If you're new, read in this order. The setup prompt handles most of the work — these explain WHY things work the way they do.
| # | Document | What it covers | Required? |
|---|---|---|---|
| 1 | Adoption Guide | What you need, what it costs, how to set up each loop | Yes — read this first |
| 2 | Building Reference Docs | How to write the documentation your agent needs | Yes — the setup prompt will send you here |
| 3 | The Secret Sauce | Why documentation makes the difference between a demo and a system | Recommended — explains the philosophy |
| 4 | What We Learned | Research: why multiple models catch more than one, why signal isolation matters | Optional — for skeptics who want evidence |
| 5 | Scaling to Multiple Repos | Architecture for operating across many repos | Optional — only when you outgrow one repo |
Copy-pasteable prompts you can give to any AI agent. Start with setup.md — it handles everything. The build prompts are for later, when the setup process tells you to create specific documentation.
| Prompt | What it does |
|---|---|
| Setup | Start here. 5-phase guided setup with quality gates — takes you from zero to running system |
| Build: Glossary | Construct and validate a domain glossary |
| Build: Conventions | Construct and validate a conventions doc |
| Build: Reference Pattern | Construct and validate a reference pattern blueprint |
| Build: Ecosystem Patterns | Construct and validate an ecosystem pattern file |
| Build: Implementation Docs | Construct and validate implementation documentation |
| Build: Feature Design | Construct and validate a feature design doc |
Real prompts that drive each loop. These are written for OpenClaw but the structure works with any runtime that can schedule AI tasks — GitHub Actions, cron + Claude CLI, Hermes, or a custom scheduler. Adapt the tool calls to your runtime; the logic and instructions are universal.
| Loop | Prompt |
|---|---|
| Triage | Detect stalled work, enforce WIP limits |
| Dev Loop | Assess and delegate implementation |
| Post-Merge Audit | Audit merged PRs against acceptance criteria |
| Free Time | Improve things when nothing's blocked |
| PR Ready Checklist | Gate before marking work ready for human review |
Extracted patterns from production codebases. These are what the Build: Ecosystem Patterns prompt produces — real examples of each language's idioms, organized for AI consumption.

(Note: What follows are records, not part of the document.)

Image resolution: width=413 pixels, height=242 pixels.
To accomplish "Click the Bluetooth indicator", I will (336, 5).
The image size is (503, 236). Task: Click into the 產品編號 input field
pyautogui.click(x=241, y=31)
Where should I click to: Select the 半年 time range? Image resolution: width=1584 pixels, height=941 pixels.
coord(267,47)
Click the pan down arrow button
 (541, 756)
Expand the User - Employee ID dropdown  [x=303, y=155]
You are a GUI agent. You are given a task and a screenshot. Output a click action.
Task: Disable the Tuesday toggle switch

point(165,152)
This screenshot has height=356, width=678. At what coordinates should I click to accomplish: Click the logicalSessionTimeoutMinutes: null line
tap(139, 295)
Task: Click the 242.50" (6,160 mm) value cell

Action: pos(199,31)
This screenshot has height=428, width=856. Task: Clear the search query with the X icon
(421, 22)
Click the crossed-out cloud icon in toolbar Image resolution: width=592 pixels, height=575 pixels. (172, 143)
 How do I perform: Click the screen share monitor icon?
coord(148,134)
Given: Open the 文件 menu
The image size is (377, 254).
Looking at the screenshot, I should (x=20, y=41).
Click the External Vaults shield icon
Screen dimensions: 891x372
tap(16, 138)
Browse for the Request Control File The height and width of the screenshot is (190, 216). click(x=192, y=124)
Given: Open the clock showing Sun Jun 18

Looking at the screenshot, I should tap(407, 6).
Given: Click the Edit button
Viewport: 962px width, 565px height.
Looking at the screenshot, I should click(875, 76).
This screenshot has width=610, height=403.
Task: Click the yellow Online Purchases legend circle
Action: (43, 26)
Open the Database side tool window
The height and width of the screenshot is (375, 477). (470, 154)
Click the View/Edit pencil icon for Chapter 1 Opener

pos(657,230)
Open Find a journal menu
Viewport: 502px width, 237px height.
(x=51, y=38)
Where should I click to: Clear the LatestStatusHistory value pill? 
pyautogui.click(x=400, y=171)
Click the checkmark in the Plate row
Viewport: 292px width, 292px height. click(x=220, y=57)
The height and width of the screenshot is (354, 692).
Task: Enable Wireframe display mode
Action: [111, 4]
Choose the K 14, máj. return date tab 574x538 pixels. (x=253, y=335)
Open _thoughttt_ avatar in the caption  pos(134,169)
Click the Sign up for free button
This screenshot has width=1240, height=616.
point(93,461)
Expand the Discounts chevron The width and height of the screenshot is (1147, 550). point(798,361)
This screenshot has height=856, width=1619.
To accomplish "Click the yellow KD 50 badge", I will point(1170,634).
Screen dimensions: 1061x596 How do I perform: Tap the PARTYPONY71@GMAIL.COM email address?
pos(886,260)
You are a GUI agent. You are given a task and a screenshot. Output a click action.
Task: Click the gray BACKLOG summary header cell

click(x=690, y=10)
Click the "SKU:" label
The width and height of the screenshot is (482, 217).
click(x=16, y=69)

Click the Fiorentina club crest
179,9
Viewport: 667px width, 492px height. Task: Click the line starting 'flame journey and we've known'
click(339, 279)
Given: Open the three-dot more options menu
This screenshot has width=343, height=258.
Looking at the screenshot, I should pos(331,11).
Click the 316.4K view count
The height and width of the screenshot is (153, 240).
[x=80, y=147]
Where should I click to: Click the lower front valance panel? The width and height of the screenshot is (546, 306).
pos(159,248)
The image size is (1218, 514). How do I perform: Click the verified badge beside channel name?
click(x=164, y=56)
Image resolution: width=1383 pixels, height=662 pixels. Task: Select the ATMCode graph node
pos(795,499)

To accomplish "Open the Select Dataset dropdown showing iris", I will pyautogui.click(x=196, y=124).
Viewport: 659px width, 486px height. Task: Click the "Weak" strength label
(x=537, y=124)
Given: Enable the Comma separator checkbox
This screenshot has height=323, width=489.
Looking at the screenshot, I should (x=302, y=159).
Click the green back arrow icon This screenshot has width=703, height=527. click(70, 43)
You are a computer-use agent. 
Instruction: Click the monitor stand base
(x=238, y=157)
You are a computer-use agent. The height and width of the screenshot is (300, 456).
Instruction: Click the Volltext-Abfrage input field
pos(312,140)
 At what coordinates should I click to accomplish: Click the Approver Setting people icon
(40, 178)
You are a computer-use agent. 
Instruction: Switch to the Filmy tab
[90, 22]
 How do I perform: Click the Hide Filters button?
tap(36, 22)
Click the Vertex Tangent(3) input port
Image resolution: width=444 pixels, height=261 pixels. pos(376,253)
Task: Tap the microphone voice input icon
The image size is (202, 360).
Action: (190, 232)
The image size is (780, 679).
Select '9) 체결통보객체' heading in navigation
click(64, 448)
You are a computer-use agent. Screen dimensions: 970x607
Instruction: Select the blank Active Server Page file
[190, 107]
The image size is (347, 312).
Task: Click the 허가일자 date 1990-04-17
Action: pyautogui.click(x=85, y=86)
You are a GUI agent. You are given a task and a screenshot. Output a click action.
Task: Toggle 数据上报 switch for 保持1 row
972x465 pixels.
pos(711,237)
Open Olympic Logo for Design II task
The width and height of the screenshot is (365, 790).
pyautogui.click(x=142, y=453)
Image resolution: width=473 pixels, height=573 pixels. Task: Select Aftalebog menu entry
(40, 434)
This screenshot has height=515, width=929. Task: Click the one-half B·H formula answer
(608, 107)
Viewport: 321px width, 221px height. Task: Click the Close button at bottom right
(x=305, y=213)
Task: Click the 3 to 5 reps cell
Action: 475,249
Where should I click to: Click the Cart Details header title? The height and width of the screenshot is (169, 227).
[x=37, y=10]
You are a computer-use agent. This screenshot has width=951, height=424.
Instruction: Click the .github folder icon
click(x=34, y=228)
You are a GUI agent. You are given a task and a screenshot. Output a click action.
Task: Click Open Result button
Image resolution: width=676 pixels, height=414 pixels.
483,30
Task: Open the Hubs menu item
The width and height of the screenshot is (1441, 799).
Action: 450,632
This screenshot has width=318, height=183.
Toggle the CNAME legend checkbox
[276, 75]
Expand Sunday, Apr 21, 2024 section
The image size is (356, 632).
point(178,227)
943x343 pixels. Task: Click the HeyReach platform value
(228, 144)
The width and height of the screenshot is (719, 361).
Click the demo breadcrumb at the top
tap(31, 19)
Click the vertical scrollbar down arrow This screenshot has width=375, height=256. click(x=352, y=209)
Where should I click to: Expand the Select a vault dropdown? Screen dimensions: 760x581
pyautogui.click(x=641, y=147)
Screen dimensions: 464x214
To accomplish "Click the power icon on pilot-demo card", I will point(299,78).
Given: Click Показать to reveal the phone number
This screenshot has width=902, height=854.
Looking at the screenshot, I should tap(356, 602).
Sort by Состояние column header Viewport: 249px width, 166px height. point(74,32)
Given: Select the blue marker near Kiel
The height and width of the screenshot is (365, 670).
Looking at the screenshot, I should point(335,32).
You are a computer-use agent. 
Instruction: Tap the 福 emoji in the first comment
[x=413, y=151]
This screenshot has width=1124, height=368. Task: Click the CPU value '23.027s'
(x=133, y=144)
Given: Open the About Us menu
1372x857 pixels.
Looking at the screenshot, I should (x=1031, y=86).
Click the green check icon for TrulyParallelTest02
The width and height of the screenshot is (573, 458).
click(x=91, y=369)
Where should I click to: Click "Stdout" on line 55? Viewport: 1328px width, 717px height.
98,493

| Repository | Language | Sources |
|---|---|---|
| elixir-patterns | Elixir | Phoenix, Oban, Broadway, Elixir core |
| go-patterns | Go | stdlib, Kubernetes, Prometheus |
These repositories contain:
- patterns/ — Idiomatic code patterns extracted from the sources
- smells/ — Anti-patterns and common mistakes to avoid
- sources/ — Analysis of specific libraries/frameworks
Use them as context for your own agent's code reviews, or as examples when building pattern files for your own stack.